THE TASK: When you reply, transcribe every line of the data below exactly.

RECORD SET:
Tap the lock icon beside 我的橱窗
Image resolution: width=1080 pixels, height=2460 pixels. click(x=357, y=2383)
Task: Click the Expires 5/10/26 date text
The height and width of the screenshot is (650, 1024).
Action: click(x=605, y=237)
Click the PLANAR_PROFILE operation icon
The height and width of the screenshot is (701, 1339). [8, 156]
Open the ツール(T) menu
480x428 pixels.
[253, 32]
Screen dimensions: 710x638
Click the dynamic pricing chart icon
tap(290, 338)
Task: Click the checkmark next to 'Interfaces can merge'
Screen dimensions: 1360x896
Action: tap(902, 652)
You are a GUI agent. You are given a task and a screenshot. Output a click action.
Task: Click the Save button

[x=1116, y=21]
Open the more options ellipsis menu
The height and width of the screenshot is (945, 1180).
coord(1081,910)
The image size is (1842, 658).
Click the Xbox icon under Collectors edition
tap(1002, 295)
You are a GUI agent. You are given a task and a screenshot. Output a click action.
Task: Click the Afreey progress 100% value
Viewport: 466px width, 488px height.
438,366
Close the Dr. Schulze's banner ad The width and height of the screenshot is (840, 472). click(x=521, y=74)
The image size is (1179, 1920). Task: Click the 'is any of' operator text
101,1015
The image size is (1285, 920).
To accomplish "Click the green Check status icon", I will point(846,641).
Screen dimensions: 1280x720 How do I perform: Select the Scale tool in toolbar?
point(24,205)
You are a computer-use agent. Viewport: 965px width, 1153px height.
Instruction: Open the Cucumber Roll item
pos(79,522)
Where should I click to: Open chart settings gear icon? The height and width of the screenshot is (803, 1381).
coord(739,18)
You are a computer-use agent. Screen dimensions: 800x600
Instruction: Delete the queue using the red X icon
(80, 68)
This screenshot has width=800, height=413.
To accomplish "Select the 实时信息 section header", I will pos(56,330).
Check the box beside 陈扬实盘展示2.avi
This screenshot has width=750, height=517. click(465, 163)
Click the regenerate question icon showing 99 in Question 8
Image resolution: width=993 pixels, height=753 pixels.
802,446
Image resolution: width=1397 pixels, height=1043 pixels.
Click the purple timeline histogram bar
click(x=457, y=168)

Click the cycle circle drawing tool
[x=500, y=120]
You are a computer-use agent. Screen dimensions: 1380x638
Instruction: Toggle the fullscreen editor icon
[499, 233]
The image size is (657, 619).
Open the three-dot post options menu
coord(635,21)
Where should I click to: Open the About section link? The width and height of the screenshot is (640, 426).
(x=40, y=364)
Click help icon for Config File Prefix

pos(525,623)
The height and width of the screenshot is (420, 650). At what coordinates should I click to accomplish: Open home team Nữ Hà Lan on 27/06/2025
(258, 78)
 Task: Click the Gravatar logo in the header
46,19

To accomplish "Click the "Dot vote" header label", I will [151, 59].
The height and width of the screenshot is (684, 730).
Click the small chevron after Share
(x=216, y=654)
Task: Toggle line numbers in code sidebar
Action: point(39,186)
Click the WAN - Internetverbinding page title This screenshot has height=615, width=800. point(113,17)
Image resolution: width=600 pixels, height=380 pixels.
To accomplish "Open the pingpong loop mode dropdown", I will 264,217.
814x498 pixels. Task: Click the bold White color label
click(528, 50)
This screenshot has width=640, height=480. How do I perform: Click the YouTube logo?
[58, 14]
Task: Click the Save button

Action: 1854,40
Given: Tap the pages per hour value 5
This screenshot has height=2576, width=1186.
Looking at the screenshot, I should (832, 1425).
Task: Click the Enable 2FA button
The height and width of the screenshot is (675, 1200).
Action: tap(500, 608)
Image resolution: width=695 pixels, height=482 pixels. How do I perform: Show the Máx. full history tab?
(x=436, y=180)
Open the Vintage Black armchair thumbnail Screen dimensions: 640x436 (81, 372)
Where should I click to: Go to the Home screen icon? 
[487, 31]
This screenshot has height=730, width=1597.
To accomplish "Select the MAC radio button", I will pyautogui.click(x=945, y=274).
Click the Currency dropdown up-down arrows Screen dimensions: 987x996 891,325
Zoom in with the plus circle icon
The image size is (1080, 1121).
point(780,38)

RESULT BELOW:
Tap the lock icon beside 我的橱窗
Image resolution: width=1080 pixels, height=2460 pixels. click(x=357, y=2383)
Task: Click the Expires 5/10/26 date text
The height and width of the screenshot is (650, 1024).
Action: click(x=605, y=237)
Click the PLANAR_PROFILE operation icon
The height and width of the screenshot is (701, 1339). [8, 156]
Open the ツール(T) menu
480x428 pixels.
[253, 32]
Screen dimensions: 710x638
Click the dynamic pricing chart icon
tap(290, 338)
Task: Click the checkmark next to 'Interfaces can merge'
Screen dimensions: 1360x896
Action: tap(902, 652)
You are a GUI agent. You are given a task and a screenshot. Output a click action.
Task: Click the Save button

[x=1116, y=21]
Open the more options ellipsis menu
The height and width of the screenshot is (945, 1180).
coord(1081,910)
The image size is (1842, 658).
Click the Xbox icon under Collectors edition
tap(1002, 295)
You are a GUI agent. You are given a task and a screenshot. Output a click action.
Task: Click the Afreey progress 100% value
Viewport: 466px width, 488px height.
438,366
Close the Dr. Schulze's banner ad The width and height of the screenshot is (840, 472). click(x=521, y=74)
The image size is (1179, 1920). Task: Click the 'is any of' operator text
101,1015
The image size is (1285, 920).
To accomplish "Click the green Check status icon", I will point(846,641).
Screen dimensions: 1280x720 How do I perform: Select the Scale tool in toolbar?
point(24,205)
You are a computer-use agent. Viewport: 965px width, 1153px height.
Instruction: Open the Cucumber Roll item
pos(79,522)
Where should I click to: Open chart settings gear icon? The height and width of the screenshot is (803, 1381).
coord(739,18)
You are a computer-use agent. Screen dimensions: 800x600
Instruction: Delete the queue using the red X icon
(80, 68)
This screenshot has width=800, height=413.
To accomplish "Select the 实时信息 section header", I will pos(56,330).
Check the box beside 陈扬实盘展示2.avi
This screenshot has width=750, height=517. click(465, 163)
Click the regenerate question icon showing 99 in Question 8
Image resolution: width=993 pixels, height=753 pixels.
802,446
Image resolution: width=1397 pixels, height=1043 pixels.
Click the purple timeline histogram bar
click(x=457, y=168)

Click the cycle circle drawing tool
[x=500, y=120]
You are a computer-use agent. Screen dimensions: 1380x638
Instruction: Toggle the fullscreen editor icon
[499, 233]
The image size is (657, 619).
Open the three-dot post options menu
coord(635,21)
Where should I click to: Open the About section link? The width and height of the screenshot is (640, 426).
(x=40, y=364)
Click help icon for Config File Prefix

pos(525,623)
The height and width of the screenshot is (420, 650). At what coordinates should I click to accomplish: Open home team Nữ Hà Lan on 27/06/2025
(258, 78)
 Task: Click the Gravatar logo in the header
46,19

To accomplish "Click the "Dot vote" header label", I will [151, 59].
The height and width of the screenshot is (684, 730).
Click the small chevron after Share
(x=216, y=654)
Task: Toggle line numbers in code sidebar
Action: point(39,186)
Click the WAN - Internetverbinding page title This screenshot has height=615, width=800. point(113,17)
Image resolution: width=600 pixels, height=380 pixels.
To accomplish "Open the pingpong loop mode dropdown", I will 264,217.
814x498 pixels. Task: Click the bold White color label
click(528, 50)
This screenshot has width=640, height=480. How do I perform: Click the YouTube logo?
[58, 14]
Task: Click the Save button

Action: 1854,40
Given: Tap the pages per hour value 5
This screenshot has height=2576, width=1186.
Looking at the screenshot, I should (832, 1425).
Task: Click the Enable 2FA button
The height and width of the screenshot is (675, 1200).
Action: tap(500, 608)
Image resolution: width=695 pixels, height=482 pixels. How do I perform: Show the Máx. full history tab?
(x=436, y=180)
Open the Vintage Black armchair thumbnail Screen dimensions: 640x436 (81, 372)
Where should I click to: Go to the Home screen icon? 
[487, 31]
This screenshot has height=730, width=1597.
To accomplish "Select the MAC radio button", I will pyautogui.click(x=945, y=274).
Click the Currency dropdown up-down arrows Screen dimensions: 987x996 891,325
Zoom in with the plus circle icon
The image size is (1080, 1121).
point(780,38)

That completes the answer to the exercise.